[Stored items]
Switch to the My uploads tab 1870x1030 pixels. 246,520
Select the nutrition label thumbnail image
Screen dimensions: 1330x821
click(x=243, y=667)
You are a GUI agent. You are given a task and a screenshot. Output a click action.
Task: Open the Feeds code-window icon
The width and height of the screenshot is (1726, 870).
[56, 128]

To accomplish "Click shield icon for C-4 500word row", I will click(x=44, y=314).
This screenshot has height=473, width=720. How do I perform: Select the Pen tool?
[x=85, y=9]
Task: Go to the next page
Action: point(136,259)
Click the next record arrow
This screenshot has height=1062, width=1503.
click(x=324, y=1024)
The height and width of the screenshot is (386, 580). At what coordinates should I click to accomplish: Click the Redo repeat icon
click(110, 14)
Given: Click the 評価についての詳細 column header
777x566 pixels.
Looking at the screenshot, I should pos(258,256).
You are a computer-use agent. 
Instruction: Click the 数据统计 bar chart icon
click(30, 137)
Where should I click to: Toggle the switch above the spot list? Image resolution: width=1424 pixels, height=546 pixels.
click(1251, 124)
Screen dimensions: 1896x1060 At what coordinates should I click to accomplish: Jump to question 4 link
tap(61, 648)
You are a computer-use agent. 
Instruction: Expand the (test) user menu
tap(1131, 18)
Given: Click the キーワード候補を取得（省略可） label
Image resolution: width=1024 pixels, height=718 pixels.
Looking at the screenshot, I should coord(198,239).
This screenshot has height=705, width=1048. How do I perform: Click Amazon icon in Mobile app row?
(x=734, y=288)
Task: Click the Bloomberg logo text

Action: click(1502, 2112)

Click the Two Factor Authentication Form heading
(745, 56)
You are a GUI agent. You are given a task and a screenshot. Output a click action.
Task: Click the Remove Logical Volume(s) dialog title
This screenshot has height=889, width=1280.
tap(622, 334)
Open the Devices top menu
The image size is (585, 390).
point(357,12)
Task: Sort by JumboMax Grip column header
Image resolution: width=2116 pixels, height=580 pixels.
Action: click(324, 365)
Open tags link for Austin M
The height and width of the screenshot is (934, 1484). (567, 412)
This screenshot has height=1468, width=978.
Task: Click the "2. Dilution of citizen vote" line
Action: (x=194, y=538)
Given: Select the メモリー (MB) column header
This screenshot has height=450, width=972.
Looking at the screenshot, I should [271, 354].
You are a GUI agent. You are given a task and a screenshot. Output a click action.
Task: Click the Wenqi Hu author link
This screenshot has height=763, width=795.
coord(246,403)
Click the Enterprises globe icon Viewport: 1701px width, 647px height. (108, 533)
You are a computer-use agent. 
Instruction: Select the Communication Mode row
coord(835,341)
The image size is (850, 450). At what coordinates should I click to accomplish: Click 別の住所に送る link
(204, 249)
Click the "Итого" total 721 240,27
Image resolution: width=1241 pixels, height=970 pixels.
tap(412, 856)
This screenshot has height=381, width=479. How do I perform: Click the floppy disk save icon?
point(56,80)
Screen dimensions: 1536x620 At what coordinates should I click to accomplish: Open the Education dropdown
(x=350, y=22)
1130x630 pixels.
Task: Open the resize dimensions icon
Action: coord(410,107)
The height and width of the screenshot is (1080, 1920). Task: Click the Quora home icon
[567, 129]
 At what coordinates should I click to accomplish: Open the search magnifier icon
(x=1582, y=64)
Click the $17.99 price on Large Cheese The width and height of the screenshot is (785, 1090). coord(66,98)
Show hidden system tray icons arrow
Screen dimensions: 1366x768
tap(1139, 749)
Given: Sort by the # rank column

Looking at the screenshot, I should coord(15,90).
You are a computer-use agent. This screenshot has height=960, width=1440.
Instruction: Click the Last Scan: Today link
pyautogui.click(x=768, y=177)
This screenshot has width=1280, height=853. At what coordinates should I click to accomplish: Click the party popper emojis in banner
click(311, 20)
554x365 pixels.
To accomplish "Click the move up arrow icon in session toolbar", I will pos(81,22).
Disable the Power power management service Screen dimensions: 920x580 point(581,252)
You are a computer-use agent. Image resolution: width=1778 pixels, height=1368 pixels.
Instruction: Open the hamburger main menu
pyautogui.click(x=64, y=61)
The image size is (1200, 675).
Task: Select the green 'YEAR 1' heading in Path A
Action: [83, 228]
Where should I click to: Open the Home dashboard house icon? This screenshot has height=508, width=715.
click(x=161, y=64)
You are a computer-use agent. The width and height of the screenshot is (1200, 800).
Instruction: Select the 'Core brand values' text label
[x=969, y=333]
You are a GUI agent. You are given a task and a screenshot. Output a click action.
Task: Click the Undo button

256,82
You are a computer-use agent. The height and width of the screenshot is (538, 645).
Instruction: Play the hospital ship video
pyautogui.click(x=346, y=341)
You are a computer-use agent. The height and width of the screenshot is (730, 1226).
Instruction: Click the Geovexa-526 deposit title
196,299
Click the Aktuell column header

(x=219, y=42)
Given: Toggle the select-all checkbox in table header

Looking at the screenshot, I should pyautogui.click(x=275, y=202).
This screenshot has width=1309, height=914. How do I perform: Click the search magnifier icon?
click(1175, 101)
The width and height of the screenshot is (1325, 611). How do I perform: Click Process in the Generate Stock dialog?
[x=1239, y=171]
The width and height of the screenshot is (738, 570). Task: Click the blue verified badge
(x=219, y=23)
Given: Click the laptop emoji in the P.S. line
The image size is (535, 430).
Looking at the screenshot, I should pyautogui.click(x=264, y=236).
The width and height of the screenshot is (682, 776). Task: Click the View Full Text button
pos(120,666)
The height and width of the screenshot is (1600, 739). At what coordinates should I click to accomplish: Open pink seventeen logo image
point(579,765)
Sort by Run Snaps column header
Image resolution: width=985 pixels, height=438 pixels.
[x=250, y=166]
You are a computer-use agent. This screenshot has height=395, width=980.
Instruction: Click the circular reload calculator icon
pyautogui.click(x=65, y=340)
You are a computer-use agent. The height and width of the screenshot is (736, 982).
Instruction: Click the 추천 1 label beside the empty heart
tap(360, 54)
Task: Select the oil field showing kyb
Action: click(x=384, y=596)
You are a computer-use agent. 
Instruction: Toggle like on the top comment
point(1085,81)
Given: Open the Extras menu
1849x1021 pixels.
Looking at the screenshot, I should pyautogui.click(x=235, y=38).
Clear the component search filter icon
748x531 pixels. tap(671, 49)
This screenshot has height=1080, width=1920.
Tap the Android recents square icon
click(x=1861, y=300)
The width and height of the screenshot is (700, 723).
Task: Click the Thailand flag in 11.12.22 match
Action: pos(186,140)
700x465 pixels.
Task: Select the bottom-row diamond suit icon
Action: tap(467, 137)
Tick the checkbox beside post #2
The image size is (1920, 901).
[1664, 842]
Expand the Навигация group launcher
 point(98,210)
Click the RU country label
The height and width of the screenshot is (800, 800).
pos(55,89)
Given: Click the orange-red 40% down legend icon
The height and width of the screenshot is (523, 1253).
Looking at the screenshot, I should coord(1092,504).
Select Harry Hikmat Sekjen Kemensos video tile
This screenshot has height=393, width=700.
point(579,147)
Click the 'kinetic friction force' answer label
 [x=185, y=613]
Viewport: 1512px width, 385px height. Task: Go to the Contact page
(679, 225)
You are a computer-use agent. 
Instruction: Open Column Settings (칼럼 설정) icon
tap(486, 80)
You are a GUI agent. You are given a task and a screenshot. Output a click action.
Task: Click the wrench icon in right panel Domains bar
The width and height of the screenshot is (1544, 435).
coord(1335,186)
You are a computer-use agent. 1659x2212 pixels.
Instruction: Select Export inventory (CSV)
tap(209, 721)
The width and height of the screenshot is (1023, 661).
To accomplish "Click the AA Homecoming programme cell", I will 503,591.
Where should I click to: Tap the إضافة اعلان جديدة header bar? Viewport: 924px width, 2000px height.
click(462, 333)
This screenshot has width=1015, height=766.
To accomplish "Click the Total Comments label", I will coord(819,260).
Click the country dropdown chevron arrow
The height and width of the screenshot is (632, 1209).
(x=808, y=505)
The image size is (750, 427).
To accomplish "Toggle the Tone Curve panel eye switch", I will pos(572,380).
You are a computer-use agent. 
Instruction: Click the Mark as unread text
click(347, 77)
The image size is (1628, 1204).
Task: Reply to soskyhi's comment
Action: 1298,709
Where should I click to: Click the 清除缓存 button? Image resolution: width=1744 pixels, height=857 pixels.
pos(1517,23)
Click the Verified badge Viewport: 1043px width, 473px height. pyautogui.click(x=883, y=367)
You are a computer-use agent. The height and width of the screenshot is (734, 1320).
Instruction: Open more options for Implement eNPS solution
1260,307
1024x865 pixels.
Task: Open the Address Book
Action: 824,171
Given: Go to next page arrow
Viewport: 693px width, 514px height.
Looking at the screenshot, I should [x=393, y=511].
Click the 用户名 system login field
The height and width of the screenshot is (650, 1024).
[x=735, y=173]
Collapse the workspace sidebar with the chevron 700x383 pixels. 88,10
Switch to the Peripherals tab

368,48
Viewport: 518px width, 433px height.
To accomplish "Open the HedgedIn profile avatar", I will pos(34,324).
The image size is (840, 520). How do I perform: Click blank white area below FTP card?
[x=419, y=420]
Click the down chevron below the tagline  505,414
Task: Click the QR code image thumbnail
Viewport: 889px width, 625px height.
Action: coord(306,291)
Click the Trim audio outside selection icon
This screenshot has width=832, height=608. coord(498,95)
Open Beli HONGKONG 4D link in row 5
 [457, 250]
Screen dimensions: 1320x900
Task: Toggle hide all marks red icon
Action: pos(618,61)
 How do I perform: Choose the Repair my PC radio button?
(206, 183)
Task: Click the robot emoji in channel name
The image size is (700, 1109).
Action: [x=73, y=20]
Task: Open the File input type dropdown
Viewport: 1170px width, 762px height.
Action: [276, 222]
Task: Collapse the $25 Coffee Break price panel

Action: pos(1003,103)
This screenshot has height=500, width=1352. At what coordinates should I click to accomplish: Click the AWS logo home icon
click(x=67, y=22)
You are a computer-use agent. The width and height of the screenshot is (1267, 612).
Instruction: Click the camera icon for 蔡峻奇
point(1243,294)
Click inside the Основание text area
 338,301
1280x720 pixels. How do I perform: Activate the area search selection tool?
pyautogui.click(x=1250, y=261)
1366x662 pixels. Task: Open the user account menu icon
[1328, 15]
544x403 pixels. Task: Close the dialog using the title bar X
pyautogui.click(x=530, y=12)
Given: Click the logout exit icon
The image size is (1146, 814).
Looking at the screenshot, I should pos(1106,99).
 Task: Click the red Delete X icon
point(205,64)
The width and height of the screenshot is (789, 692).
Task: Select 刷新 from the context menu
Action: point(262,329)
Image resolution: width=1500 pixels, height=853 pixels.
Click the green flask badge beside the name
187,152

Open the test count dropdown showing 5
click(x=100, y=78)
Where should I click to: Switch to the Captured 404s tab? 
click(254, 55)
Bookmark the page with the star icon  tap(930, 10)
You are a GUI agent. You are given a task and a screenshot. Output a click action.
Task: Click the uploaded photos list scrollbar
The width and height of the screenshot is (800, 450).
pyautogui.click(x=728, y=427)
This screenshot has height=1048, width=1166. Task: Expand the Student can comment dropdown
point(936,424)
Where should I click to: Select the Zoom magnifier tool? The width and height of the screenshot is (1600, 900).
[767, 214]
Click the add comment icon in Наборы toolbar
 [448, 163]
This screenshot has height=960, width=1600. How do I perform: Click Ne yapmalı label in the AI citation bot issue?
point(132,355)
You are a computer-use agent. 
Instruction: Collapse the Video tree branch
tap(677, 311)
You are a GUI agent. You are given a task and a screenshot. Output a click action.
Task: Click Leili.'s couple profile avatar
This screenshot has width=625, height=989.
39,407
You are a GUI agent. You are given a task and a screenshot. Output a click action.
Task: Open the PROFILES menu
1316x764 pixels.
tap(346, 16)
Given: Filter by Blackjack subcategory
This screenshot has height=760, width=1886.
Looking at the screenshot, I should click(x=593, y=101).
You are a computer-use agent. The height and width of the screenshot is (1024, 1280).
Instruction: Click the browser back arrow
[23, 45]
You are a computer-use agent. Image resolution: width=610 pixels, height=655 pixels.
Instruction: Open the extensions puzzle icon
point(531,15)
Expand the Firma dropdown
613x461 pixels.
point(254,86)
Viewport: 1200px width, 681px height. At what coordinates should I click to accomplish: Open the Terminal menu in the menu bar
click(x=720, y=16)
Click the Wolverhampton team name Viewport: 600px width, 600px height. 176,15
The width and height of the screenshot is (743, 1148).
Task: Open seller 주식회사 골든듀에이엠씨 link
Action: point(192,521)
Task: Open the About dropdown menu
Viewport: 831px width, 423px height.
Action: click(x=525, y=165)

- Description of the task:
Every line from the one with "1316x764 pixels." through the last line of the records above should be returned exactly, please, and no others.

- Response below:
1316x764 pixels.
tap(346, 16)
Given: Filter by Blackjack subcategory
This screenshot has height=760, width=1886.
Looking at the screenshot, I should click(x=593, y=101).
You are a computer-use agent. The height and width of the screenshot is (1024, 1280).
Instruction: Click the browser back arrow
[23, 45]
You are a computer-use agent. Image resolution: width=610 pixels, height=655 pixels.
Instruction: Open the extensions puzzle icon
point(531,15)
Expand the Firma dropdown
613x461 pixels.
point(254,86)
Viewport: 1200px width, 681px height. At what coordinates should I click to accomplish: Open the Terminal menu in the menu bar
click(x=720, y=16)
Click the Wolverhampton team name Viewport: 600px width, 600px height. 176,15
The width and height of the screenshot is (743, 1148).
Task: Open seller 주식회사 골든듀에이엠씨 link
Action: point(192,521)
Task: Open the About dropdown menu
Viewport: 831px width, 423px height.
Action: click(x=525, y=165)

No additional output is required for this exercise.